→ PROBLEM REQUIREMENTS
Extract precisely the lines of the entries below, from the first line through the line containing "Task: Select the".

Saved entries
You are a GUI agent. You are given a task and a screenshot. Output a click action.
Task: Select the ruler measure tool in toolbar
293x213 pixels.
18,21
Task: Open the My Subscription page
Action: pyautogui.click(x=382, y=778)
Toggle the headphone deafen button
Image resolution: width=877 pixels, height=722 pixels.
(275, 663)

→ OUTPUT OF THE TASK
You are a GUI agent. You are given a task and a screenshot. Output a click action.
Task: Select the ruler measure tool in toolbar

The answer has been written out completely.